Terraform Stacks - Part 2 - Deferred Planning

In part 1 of our look at Terraform stacks, we touched on its capability to assist with a dependency planning issue that was prevalent in Kubernetes use-cases.

In fact, I did a really rubbish job of explaining it as I didn’t properly understand it at the time of writing.

Imagine you are building a Kubernetes cluster in one of the cloud providers, but you also wanted to manage your Kubernetes environment using Terraform within that same configuration. Your Kubernetes provider block needed details that aren’t available until the cloud provider had finished building resources.

These unknown provider attributes often meant that Kubernetes resources were moved into separate configuration/workspace, so that the order of execution can be controlled manually and/or by pipelines.

This is totally incorrect - I just didn’t have my head screwed on at the time of writing.

When Dependencies Are Not A Problem

The kind of dependency I alluded to in my previous article is not an issue. This is easily handled by regular Terraform dependency graphs. For example, let’s say I want to create a K8s cluster in Azure and create a namespace in one run - not a problem. My Kubernetes provider block just needs to rely on outputs from the relevant Azure resources.

terraform {
  required_providers {
    azurerm = {
      source  = "hashicorp/azurerm"
      version = "4.6.0"
    }
    kubernetes = {
      source  = "hashicorp/kubernetes"
      version = "2.33.0"
    }
  }
}

provider "azurerm" {
  features {}
  subscription_id = "e98088f7-5cd3-4c77-8dc7-7468bacdd6a5"
}

provider "kubernetes" {
  host                   = azurerm_kubernetes_cluster.this.kube_config.0.host
  client_certificate     = base64decode(azurerm_kubernetes_cluster.this.kube_config.0.client_certificate)
  client_key             = base64decode(azurerm_kubernetes_cluster.this.kube_config.0.client_key)
  cluster_ca_certificate = base64decode(azurerm_kubernetes_cluster.this.kube_config.0.cluster_ca_certificate)
}

resource "azurerm_resource_group" "this" {
  name     = "rg-k8s"
  location = "uksouth"
}

resource "azurerm_kubernetes_cluster" "this" {
  name                = "k8s-cluster"
  location            = azurerm_resource_group.this.location
  resource_group_name = azurerm_resource_group.this.name
  dns_prefix          = "k8s"

  default_node_pool {
    name       = "default"
    node_count = 1
    vm_size    = "Standard_DS2_v2"
  }

  identity {
    type = "SystemAssigned"
  }

  network_profile {
    network_plugin = "azure"
    network_policy = "azure"
  }
}

resource "kubernetes_namespace" "this" {
  metadata {
    name = "example-namespace"
  }
}

Running a plan (or apply) against this yields no issues at all…

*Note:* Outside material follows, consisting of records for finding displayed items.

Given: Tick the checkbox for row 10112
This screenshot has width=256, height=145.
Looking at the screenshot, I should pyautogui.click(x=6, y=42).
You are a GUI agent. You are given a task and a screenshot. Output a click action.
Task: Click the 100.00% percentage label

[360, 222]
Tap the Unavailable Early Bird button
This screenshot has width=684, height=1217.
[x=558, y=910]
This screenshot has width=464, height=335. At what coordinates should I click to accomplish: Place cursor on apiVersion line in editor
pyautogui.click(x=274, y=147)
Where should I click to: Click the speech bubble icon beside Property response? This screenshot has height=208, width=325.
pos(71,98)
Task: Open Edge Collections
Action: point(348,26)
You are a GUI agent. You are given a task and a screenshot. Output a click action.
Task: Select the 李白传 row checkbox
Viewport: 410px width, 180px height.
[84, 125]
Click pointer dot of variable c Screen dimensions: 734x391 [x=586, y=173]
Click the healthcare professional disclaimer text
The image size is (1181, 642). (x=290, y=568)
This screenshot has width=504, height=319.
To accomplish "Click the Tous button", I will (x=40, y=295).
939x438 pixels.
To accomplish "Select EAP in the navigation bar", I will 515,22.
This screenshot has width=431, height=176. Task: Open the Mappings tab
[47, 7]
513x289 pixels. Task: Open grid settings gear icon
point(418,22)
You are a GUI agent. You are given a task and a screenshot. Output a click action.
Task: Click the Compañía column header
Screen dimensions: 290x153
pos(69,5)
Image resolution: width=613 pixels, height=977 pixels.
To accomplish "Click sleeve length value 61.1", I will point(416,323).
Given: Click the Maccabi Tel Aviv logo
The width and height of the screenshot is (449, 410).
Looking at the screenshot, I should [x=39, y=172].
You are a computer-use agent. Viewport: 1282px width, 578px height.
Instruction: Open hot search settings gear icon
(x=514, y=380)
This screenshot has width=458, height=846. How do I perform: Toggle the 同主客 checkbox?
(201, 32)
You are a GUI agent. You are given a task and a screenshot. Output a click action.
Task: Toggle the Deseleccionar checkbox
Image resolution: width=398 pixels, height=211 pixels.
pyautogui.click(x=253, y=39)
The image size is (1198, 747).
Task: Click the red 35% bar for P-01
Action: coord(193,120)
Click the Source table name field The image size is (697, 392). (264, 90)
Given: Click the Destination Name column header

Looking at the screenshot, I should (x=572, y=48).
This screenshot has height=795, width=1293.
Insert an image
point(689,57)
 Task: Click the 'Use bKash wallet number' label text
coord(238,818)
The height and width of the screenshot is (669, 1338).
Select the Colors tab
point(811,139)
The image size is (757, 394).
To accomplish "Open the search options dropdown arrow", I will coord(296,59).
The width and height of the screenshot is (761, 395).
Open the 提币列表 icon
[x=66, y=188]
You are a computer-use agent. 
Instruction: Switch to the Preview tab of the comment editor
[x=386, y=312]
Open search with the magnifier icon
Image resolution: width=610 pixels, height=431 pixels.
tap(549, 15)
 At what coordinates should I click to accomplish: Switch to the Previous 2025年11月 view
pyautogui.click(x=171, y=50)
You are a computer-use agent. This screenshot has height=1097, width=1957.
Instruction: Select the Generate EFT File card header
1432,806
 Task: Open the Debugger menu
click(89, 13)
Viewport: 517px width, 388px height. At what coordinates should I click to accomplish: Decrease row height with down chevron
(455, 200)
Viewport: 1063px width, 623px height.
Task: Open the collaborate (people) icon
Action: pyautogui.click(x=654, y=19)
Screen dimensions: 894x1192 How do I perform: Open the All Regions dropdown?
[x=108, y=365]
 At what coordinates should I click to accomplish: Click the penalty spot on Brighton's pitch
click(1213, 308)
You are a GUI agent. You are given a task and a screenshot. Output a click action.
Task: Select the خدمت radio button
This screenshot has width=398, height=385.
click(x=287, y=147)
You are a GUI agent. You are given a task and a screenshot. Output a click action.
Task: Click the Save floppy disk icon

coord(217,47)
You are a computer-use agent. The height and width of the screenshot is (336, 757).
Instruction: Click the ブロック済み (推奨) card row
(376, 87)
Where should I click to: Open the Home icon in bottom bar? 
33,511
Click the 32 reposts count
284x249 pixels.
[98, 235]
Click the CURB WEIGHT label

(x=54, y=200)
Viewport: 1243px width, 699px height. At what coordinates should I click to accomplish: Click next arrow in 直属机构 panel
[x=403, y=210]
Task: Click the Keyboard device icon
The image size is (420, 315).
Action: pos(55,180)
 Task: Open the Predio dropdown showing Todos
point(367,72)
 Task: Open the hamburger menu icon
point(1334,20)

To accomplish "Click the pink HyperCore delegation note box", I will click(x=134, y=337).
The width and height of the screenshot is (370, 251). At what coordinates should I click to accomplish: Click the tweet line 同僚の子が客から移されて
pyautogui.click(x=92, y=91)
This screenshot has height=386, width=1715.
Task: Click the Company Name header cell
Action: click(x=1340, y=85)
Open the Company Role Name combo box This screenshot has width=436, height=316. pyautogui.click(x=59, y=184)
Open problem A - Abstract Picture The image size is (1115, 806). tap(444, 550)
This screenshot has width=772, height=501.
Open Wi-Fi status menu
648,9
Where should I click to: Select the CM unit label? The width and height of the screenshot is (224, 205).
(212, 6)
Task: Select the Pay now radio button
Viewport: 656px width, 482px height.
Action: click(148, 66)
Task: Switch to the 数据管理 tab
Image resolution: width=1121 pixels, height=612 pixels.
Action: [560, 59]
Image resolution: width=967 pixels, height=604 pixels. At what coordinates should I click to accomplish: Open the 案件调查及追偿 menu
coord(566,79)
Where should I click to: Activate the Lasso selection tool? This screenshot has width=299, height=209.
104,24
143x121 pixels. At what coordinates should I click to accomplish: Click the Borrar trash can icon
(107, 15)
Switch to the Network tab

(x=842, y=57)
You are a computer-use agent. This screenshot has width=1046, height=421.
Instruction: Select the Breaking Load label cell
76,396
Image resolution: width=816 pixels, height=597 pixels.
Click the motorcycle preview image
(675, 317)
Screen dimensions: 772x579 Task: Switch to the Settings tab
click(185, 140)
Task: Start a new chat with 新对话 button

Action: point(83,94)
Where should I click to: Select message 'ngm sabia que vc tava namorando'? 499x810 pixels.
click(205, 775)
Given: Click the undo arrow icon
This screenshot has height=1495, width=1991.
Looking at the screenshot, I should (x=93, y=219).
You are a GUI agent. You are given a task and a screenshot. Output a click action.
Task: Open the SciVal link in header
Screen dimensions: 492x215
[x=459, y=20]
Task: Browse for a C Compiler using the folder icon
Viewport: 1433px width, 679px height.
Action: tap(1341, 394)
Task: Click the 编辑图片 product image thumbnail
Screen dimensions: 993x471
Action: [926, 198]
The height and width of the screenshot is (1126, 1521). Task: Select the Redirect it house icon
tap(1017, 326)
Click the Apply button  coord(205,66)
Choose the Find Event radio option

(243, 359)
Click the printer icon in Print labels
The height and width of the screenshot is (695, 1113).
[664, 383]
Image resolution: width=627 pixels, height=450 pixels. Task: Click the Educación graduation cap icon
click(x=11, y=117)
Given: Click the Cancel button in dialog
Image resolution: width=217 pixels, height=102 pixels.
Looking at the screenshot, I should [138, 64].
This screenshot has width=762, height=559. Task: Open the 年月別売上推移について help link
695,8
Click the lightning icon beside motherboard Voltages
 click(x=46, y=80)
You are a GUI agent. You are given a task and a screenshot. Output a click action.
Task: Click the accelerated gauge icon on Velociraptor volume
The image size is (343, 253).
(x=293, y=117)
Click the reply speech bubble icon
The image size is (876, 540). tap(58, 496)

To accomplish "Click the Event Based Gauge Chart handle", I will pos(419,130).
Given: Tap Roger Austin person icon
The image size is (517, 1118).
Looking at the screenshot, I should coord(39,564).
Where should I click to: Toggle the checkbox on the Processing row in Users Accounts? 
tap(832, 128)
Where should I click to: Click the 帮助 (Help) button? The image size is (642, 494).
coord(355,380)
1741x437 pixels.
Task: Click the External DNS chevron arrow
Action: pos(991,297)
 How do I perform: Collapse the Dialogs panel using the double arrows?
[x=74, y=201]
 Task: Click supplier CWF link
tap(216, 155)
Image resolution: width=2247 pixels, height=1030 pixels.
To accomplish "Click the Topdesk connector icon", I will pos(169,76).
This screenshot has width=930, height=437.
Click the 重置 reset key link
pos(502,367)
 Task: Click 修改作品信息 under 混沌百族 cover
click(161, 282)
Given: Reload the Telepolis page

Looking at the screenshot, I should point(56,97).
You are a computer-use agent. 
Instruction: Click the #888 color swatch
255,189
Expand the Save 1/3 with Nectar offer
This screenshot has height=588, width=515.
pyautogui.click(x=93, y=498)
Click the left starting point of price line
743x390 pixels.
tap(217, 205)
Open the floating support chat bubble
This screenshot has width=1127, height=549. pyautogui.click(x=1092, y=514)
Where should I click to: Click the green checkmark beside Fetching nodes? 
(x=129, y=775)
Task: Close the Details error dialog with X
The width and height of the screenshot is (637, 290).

However, this behaviour is not the case for all resources…

When Dependencies Are A Problem

Ok, so if the provider block can handle these dependencies, what is the problem? Certain resources need to perform server-side checks as part of planning. For example, the kubernetes_manifest resource.

The kubernetes_manifest resource has a nice warning in the documentation that states:

This resource requires API access during planning time. This means the cluster has to be accessible at plan time and thus cannot be created in the same apply operation. We recommend only using this resource for custom resources or resources not yet fully supported by the provider.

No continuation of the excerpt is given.